Encore un rituel. J'arrête tout contact avec le piano une semaine avant. Une manière d'attiser mon désir, comme on met de la distance dans un couple pour raviver la flamme des retrouvailles. Le temps, aussi, de me dépouiller de tous les réflexes, des trucs et tics de pianiste engrangés durant la préparation, plus ou moins consciemment. Deux jours avant d'entrer en studio, je panique : comment mes doigts vont-ils réagir ? Serai-je inspiré ? Alors je fonce vers un de mes pianos d'emprunt, j'actionne quelques touches, pas plus d'une minute, et je retourne chez moi vite fait. Fébrile. Une séance d'enregistrement débute toujours par quelques heures de balance sonore. Et là, je me rue. Les œuvres rejaillissent en cascade. Je suis comme une vieille salade qui reprend vie en baignant dans l'eau.
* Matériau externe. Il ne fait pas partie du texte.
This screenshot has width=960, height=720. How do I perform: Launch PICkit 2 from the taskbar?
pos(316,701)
J'aime les prises longues, fluides, liquides, qui coulent sans obstacle jusqu'à l'oreille de l'auditeur. Le montage le plus habile qui soit ne rachètera jamais la faiblesse du discours. L'acharnement non plus. Enregistrer, c'est être cohérent avec soi-même. Au besoin, s'arrêter deux heures. Sortir. Ou méditer. Et revenir, autre.
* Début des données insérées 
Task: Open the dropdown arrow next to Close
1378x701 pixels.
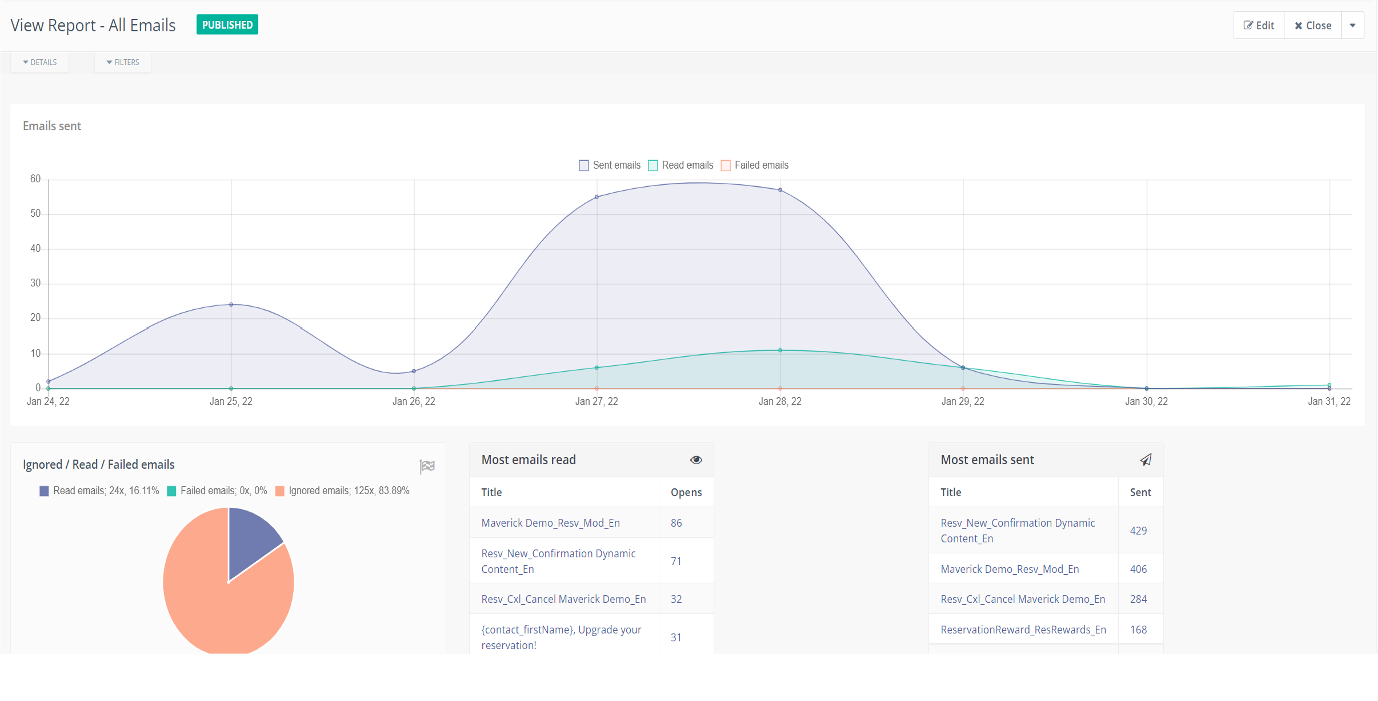Action: (x=1352, y=26)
La vie de concertiste vous plonge dans des affres semblables ?
C'est une vie de sportif de haut niveau. Je dois donc entretenir ma carrure de moineau. Je pourrais écrire un livre sur les piscines du monde entier. Il faut un sacré mental aussi, pour, le matin, se lever dans un pays étranger et se dire : ce soir je joue devant deux mille personnes, tel programme, dans telle acoustique, avec un piano étranger à dompter, sous cinquante projecteurs. Je n'ai pas le droit de m'y rendre comme au bureau. La journée, je dois donc effectuer tout un travail d'anticipation pour arriver sur scène avec l'excitation et la peur au ventre. Dans les dix pas qui séparent les coulisses du piano, je perçois ce que sera l'atmosphère du concert.
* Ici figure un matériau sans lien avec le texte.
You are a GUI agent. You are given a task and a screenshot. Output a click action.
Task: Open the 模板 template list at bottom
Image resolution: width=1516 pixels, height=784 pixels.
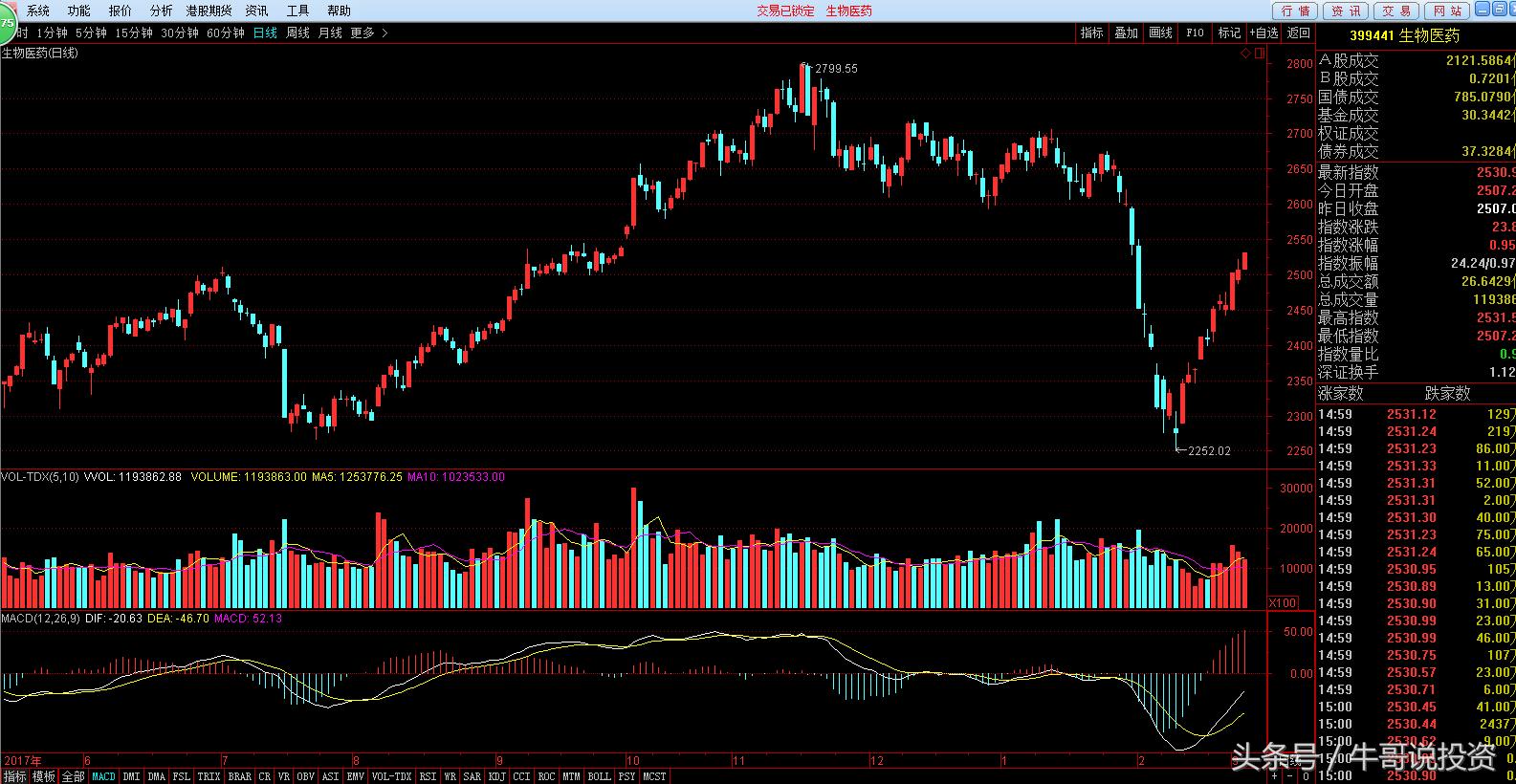click(44, 776)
Quel drôle de métier ! Dans le classique, vous profitez sans honte d'applaudissements qui reviennent à Mozart ou à Beethoven. Pianistes, nous sommes les seuls musiciens qui ne s'expriment pas sur leurs propres instruments. Qui plus est, dans une position bizarrement tordue : les seuls artistes à se présenter au public uniquement de profil, et priés de trouver un équilibre entre, d'un côté, le vide abyssal du fond de scène, de l'autre, la masse compacte des auditeurs dont on capte chaque individualité. J'aime ce frisson. Je pense à Arthur Rubinstein. Sur la fin de sa carrière, on lui demanda s'il craignait la mort. « Comment voulez-vous ? Toute ma vie j'ai été habillé en croque-mort devant un instrument qui ressemble à un cercueil. »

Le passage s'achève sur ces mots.